9. In upholding the preliminary objection, the learned judge stated:“… The claimants have brought out a suit in contravention of the rules of procedure. Such rules are mandatory in nature and intent. Rule 9 (2) and (3) is intended to clearly express the extent of the claim and therefore serve as a notice to the respondent of the extent of anticipated liability. It eliminates ambush and warns the respondent of the areas to address in defence. This would not fall into the criterion of undue regard to technicalities envisaged by Article 159 (2) (d) of the Constitution.The application is therefore not sustainable. It must fail. I am therefore inclined to dismiss the application in its entirety for being incompetent, formless and devoid of merit. This being the situation, the entire suit collapses without apology. “
10. Aggrieved by the above verdict, the appellants filed a notice of appeal dated 15th December 2017 and a memorandum of appeal dated 16th February 2018 in which they have cited 11 grounds of appeal. It is important to mention that in their memorandum of appeal, the appellants state that they are appealing against a judgment delivered on 15th December 2017. This must be a mistake. What was delivered on the said date is the ruling highlighted above which upheld the 1st respondent’s preliminary objection and struck out the suit.

*****

EXERCISES
1. In the court appeal excerpt, list the terms the judge used to describe the application when dismissing it in its entirety.
2. Write the next part of the court appeal excerpt, picking up right after its final sentence.
The data that comes after this court excerpt has no connection to it.

STORED DATA

*****

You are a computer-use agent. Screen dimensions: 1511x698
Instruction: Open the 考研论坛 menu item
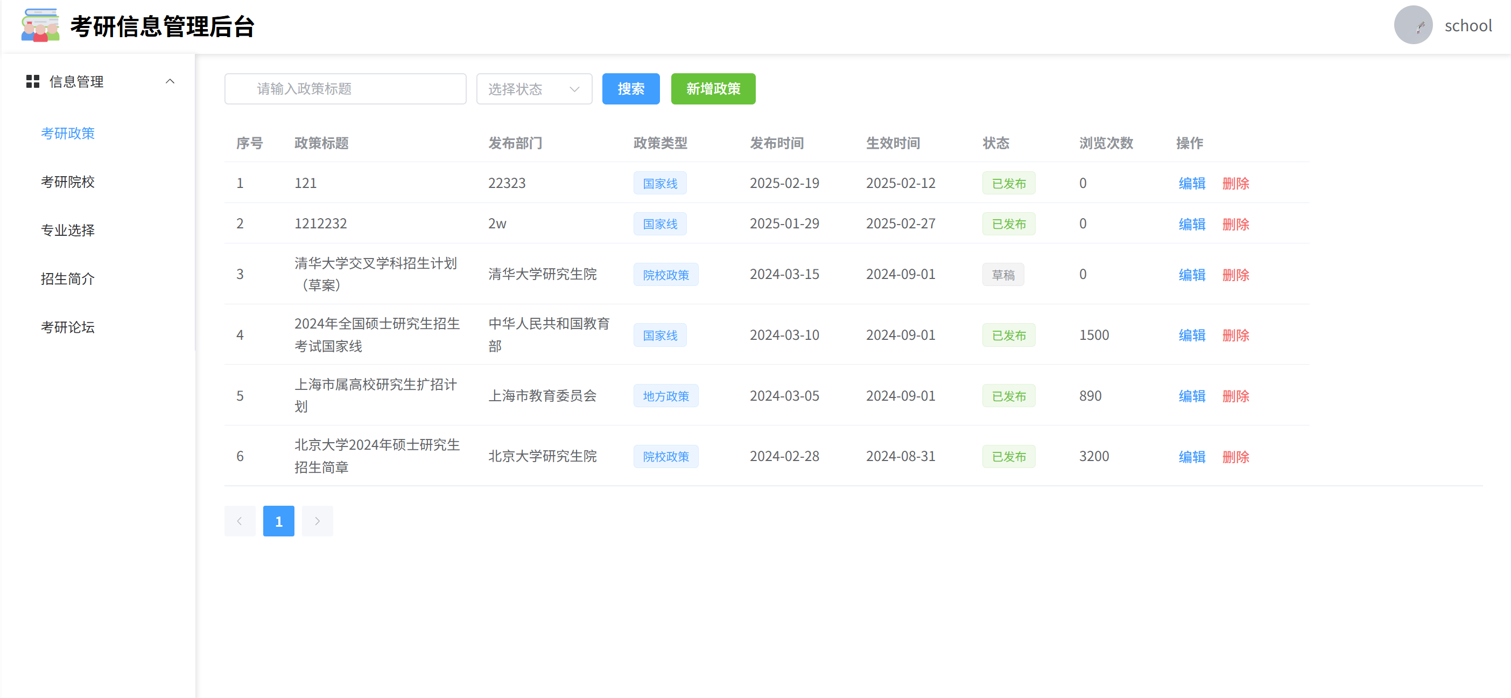(x=68, y=327)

*****

WRITTEN RESPONSES
1.
- incompetent
- formless
- devoid of merit

2.
11. The grounds cited in the memorandum of appeal can be summed up as follows: (a) the learned judge failed to consider the evidence presented before him; (b) failed to adjudicate the principle of legitimate expectation which had been raised; (c) failed to allow the suit to proceed to full hearing (grounds 3, 4 and 7); (d) failed to uphold the rights of the employees; (e) failed to determine a contempt application which was pending before him; (f) erred in dismissing the case on a technicality contrary to Article 159 (2) (d) of the Constitution, and, (f) used a none existent annexture; (g) failed to appreciate the merits of both the application and the suit, and, (h) failed to address the rights and claims of the 5 claimants whose address and particulars had been provided.
12. The appellants pray that the appeal be allowed and the impugned ruling be set aside. They also pray for a declaration that the appellants were hired legally, and that they be issued with confirmation letters. In all honesty, these two prayers are misguided because they presuppose the suit was heard on merits and a final judgment rendered. The suit was struck out on grounds that it did not comply with Rule 9 (2). We say no more. Lastly, the applicant prays for costs of this appeal plus interests at court rates and any other relief this Court may deem necessary.
13. During the virtual hearing of this appeal on 4th March 2025, learned counsel Mr. Peter Wanyama appeared for the appellants. Learned counsel Ms Oganga appeared for held brief for Mr. Mutai for the 1st respondent while learned counsel Mr. Kipkoech appeared for the 2nd respondent.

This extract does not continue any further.